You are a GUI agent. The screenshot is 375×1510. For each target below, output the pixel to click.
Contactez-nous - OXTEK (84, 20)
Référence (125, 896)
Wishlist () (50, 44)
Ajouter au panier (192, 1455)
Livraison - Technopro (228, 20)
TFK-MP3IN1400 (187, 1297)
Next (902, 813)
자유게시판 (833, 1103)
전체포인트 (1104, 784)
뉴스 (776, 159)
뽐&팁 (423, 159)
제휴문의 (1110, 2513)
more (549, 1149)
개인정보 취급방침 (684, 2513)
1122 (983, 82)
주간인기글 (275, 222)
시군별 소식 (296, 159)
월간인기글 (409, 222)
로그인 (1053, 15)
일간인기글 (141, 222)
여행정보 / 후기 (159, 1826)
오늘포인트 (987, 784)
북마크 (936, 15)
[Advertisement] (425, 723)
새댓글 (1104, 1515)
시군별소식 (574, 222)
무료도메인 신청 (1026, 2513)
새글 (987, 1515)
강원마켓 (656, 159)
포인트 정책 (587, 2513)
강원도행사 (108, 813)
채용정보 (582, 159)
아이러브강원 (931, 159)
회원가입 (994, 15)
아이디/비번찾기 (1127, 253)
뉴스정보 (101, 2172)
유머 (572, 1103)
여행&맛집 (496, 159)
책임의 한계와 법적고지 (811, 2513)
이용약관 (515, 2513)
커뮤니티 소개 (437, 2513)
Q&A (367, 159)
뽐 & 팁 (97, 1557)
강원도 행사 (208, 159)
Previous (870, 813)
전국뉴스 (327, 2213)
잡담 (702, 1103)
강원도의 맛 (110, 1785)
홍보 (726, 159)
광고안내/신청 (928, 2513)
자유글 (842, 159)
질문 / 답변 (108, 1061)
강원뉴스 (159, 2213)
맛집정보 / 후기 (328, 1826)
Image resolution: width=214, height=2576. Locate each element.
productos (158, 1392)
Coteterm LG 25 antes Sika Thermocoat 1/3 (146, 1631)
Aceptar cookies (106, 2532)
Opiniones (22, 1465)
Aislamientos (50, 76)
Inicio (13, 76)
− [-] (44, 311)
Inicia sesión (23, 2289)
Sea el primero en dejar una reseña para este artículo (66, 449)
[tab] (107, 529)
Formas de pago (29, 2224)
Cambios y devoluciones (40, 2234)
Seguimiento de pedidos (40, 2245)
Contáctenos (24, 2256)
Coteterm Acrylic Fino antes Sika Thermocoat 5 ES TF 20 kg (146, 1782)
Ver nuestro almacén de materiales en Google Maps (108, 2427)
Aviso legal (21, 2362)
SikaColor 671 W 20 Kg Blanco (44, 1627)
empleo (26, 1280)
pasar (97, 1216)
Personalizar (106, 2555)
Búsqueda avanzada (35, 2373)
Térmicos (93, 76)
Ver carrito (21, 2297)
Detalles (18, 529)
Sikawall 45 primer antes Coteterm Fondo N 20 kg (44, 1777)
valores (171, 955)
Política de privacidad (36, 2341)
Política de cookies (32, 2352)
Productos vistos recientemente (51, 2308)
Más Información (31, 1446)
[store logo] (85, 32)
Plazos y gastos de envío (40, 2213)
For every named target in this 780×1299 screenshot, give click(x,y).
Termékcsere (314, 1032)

*EXERCISE:* Put each line above into a Markdown table with the columns "Row" and "Line text", numbering the rows in order and skipping any blank lines.

*COMPLETE ANSWER:*
| Row | Line text |
|---|---|
| 1 | You are a GUI agent. The screenshot is 375×1510. For each target below, output the pixel to click. |
| 2 | Contactez-nous - OXTEK (84, 20) |
| 3 | Référence (125, 896) |
| 4 | Wishlist () (50, 44) |
| 5 | Ajouter au panier (192, 1455) |
| 6 | Livraison - Technopro (228, 20) |
| 7 | TFK-MP3IN1400 (187, 1297) |
| 8 | Next (902, 813) |
| 9 | 자유게시판 (833, 1103) |
| 10 | 전체포인트 (1104, 784) |
| 11 | 뉴스 (776, 159) |
| 12 | 뽐&팁 (423, 159) |
| 13 | 제휴문의 (1110, 2513) |
| 14 | more (549, 1149) |
| 15 | 개인정보 취급방침 (684, 2513) |
| 16 | 1122 (983, 82) |
| 17 | 주간인기글 (275, 222) |
| 18 | 시군별 소식 (296, 159) |
| 19 | 월간인기글 (409, 222) |
| 20 | 로그인 (1053, 15) |
| 21 | 일간인기글 (141, 222) |
| 22 | 여행정보 / 후기 (159, 1826) |
| 23 | 오늘포인트 (987, 784) |
| 24 | 북마크 (936, 15) |
| 25 | [Advertisement] (425, 723) |
| 26 | 새댓글 (1104, 1515) |
| 27 | 시군별소식 (574, 222) |
| 28 | 무료도메인 신청 (1026, 2513) |
| 29 | 새글 (987, 1515) |
| 30 | 강원마켓 (656, 159) |
| 31 | 포인트 정책 (587, 2513) |
| 32 | 강원도행사 (108, 813) |
| 33 | 채용정보 (582, 159) |
| 34 | 아이러브강원 (931, 159) |
| 35 | 회원가입 (994, 15) |
| 36 | 아이디/비번찾기 (1127, 253) |
| 37 | 뉴스정보 (101, 2172) |
| 38 | 유머 (572, 1103) |
| 39 | 여행&맛집 (496, 159) |
| 40 | 책임의 한계와 법적고지 (811, 2513) |
| 41 | 이용약관 (515, 2513) |
| 42 | 커뮤니티 소개 (437, 2513) |
| 43 | Q&A (367, 159) |
| 44 | 뽐 & 팁 (97, 1557) |
| 45 | 강원도 행사 (208, 159) |
| 46 | Previous (870, 813) |
| 47 | 전국뉴스 (327, 2213) |
| 48 | 잡담 (702, 1103) |
| 49 | 강원도의 맛 (110, 1785) |
| 50 | 홍보 (726, 159) |
| 51 | 광고안내/신청 (928, 2513) |
| 52 | 자유글 (842, 159) |
| 53 | 질문 / 답변 (108, 1061) |
| 54 | 강원뉴스 (159, 2213) |
| 55 | 맛집정보 / 후기 (328, 1826) |
| 56 | Image resolution: width=214, height=2576. Locate each element. |
| 57 | productos (158, 1392) |
| 58 | Coteterm LG 25 antes Sika Thermocoat 1/3 (146, 1631) |
| 59 | Aceptar cookies (106, 2532) |
| 60 | Opiniones (22, 1465) |
| 61 | Aislamientos (50, 76) |
| 62 | Inicio (13, 76) |
| 63 | − [-] (44, 311) |
| 64 | Inicia sesión (23, 2289) |
| 65 | Sea el primero en dejar una reseña para este artículo (66, 449) |
| 66 | [tab] (107, 529) |
| 67 | Formas de pago (29, 2224) |
| 68 | Cambios y devoluciones (40, 2234) |
| 69 | Seguimiento de pedidos (40, 2245) |
| 70 | Contáctenos (24, 2256) |
| 71 | Coteterm Acrylic Fino antes Sika Thermocoat 5 ES TF 20 kg (146, 1782) |
| 72 | Ver nuestro almacén de materiales en Google Maps (108, 2427) |
| 73 | Aviso legal (21, 2362) |
| 74 | SikaColor 671 W 20 Kg Blanco (44, 1627) |
| 75 | empleo (26, 1280) |
| 76 | pasar (97, 1216) |
| 77 | Personalizar (106, 2555) |
| 78 | Búsqueda avanzada (35, 2373) |
| 79 | Térmicos (93, 76) |
| 80 | Ver carrito (21, 2297) |
| 81 | Detalles (18, 529) |
| 82 | Sikawall 45 primer antes Coteterm Fondo N 20 kg (44, 1777) |
| 83 | valores (171, 955) |
| 84 | Política de privacidad (36, 2341) |
| 85 | Política de cookies (32, 2352) |
| 86 | Productos vistos recientemente (51, 2308) |
| 87 | Más Información (31, 1446) |
| 88 | [store logo] (85, 32) |
| 89 | Plazos y gastos de envío (40, 2213) |
| 90 | For every named target in this 780×1299 screenshot, give click(x,y). |
| 91 | Termékcsere (314, 1032) |